Stored items:

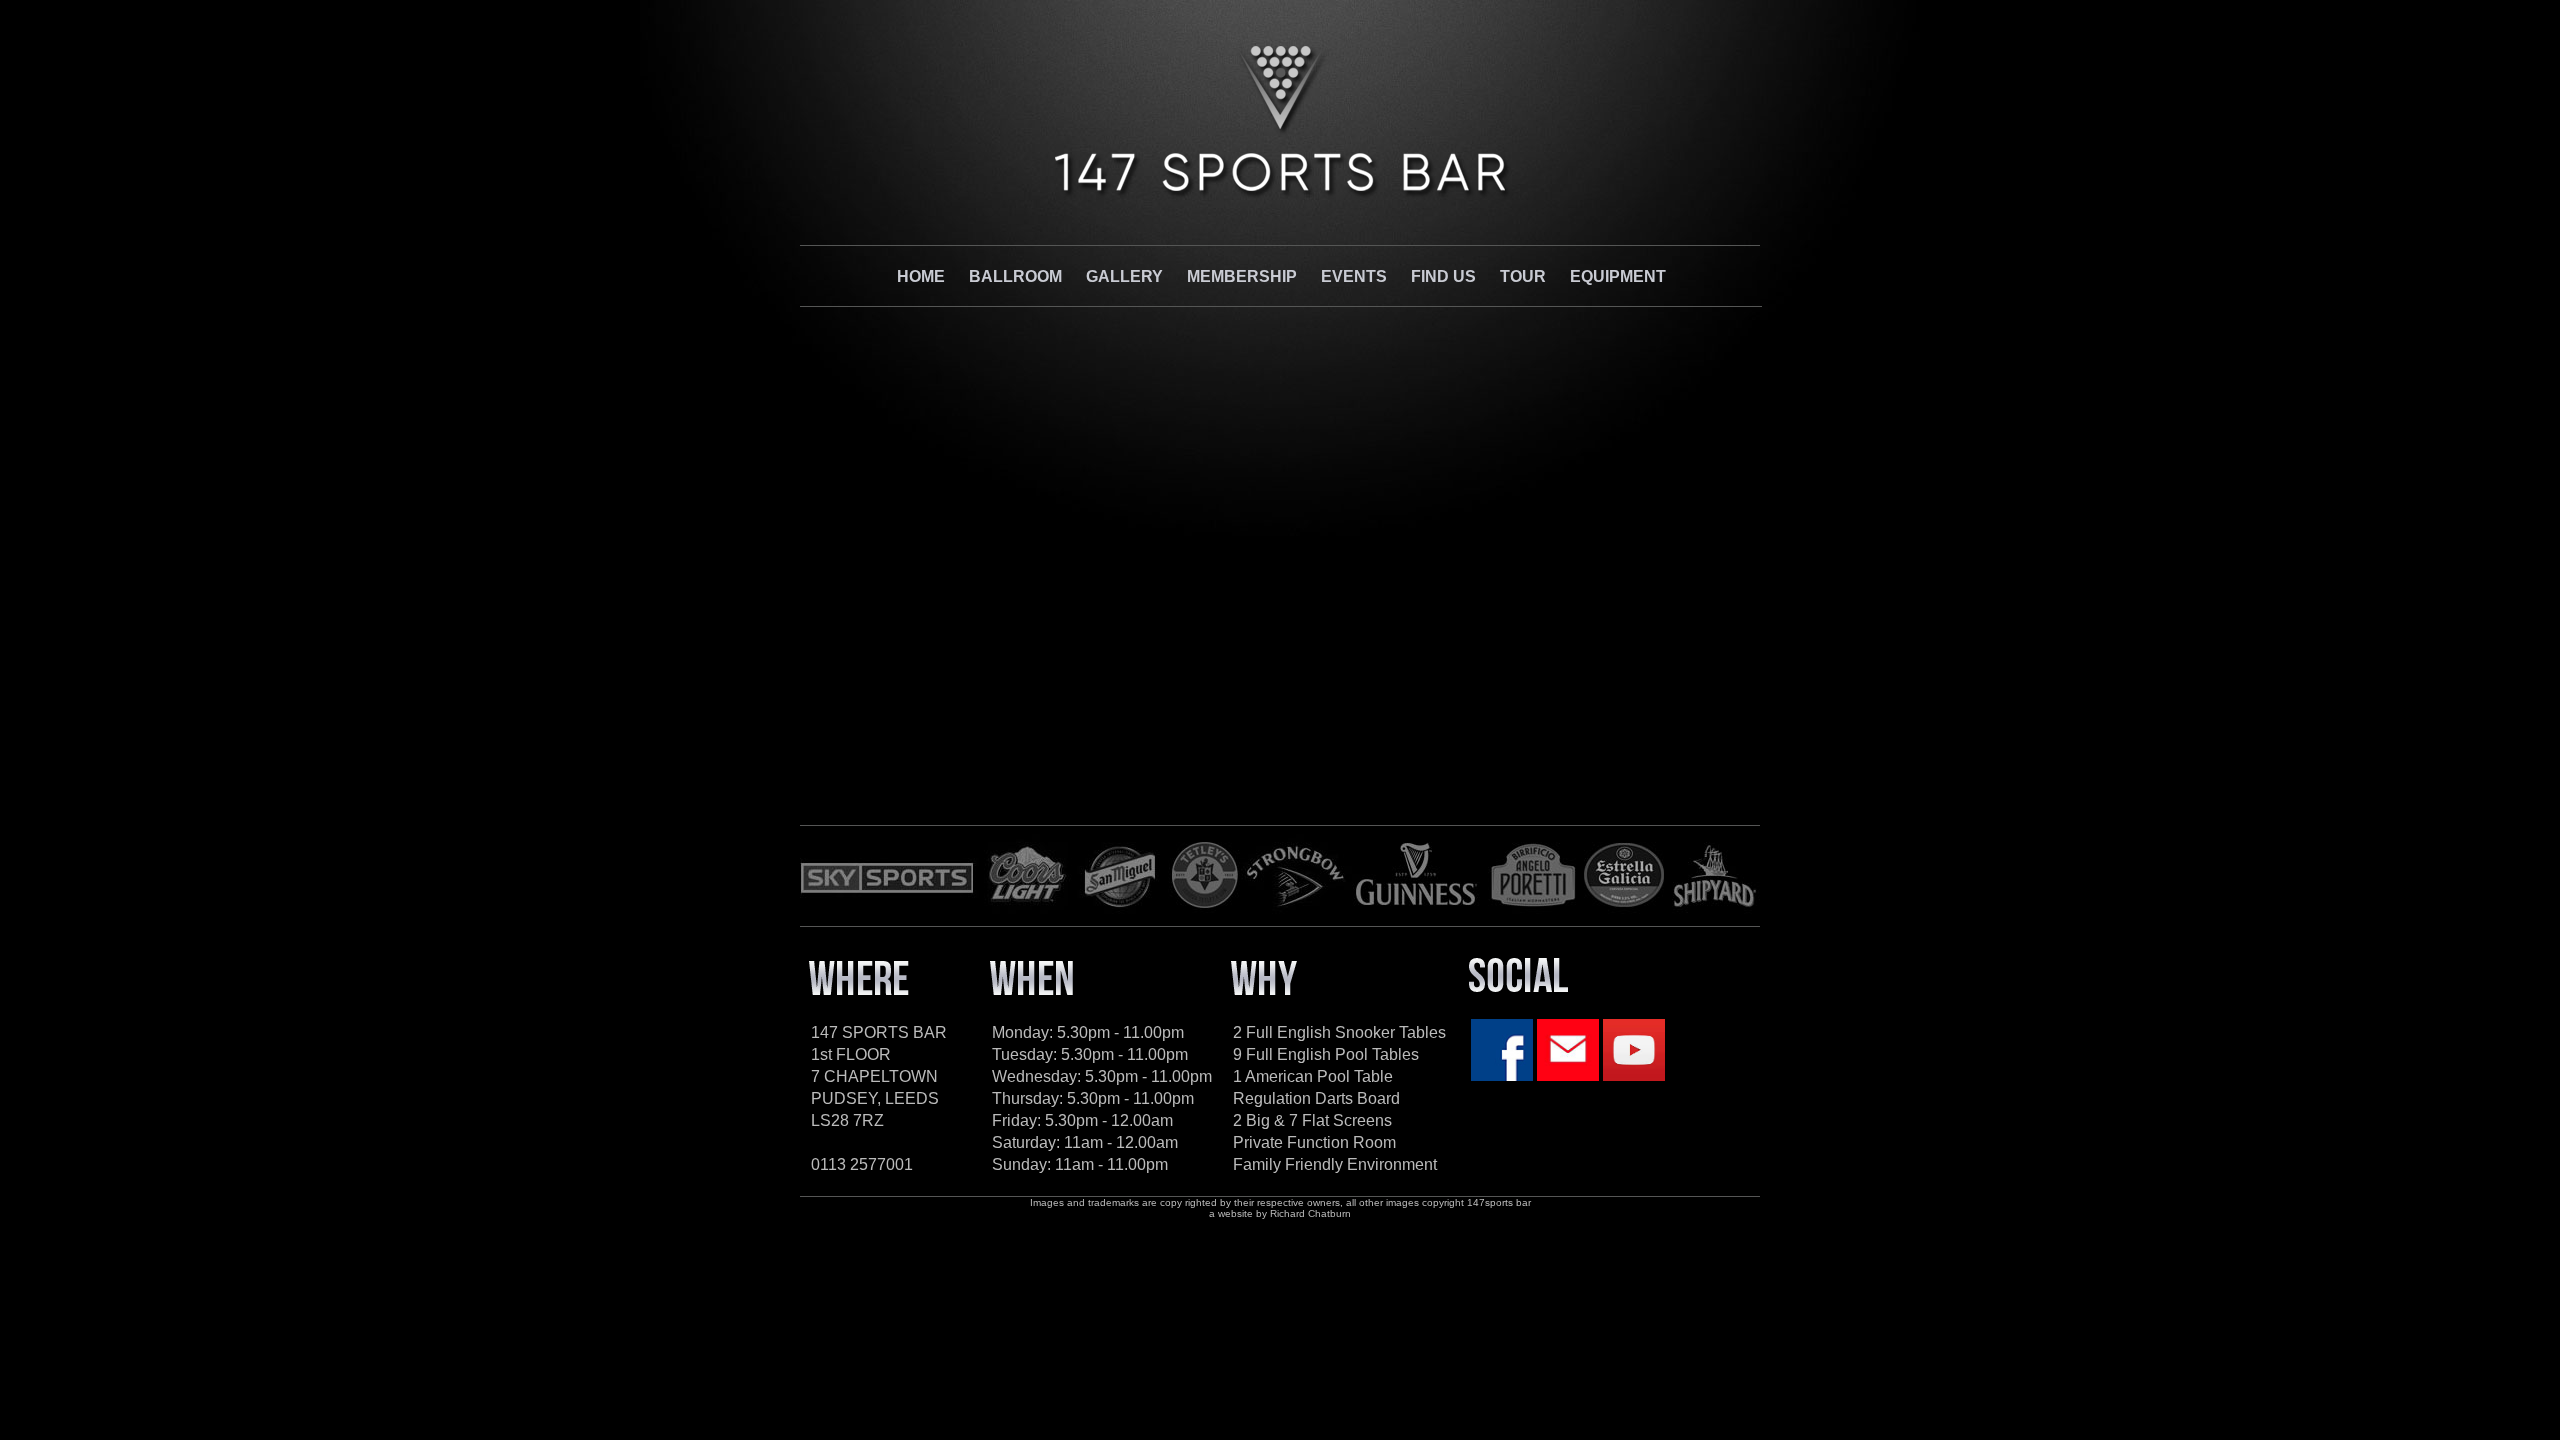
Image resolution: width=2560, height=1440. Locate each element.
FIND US (1443, 276)
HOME (921, 276)
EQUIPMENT (1618, 276)
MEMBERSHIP (1242, 276)
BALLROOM (1015, 276)
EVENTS (1354, 276)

◆ EXERCISE REQUIREMENTS: Without any pictures, return the entries exactly as given.

◆ TASK RESULT:
Image resolution: width=2560, height=1440. Locate each element.
FIND US (1443, 276)
HOME (921, 276)
EQUIPMENT (1618, 276)
MEMBERSHIP (1242, 276)
BALLROOM (1015, 276)
EVENTS (1354, 276)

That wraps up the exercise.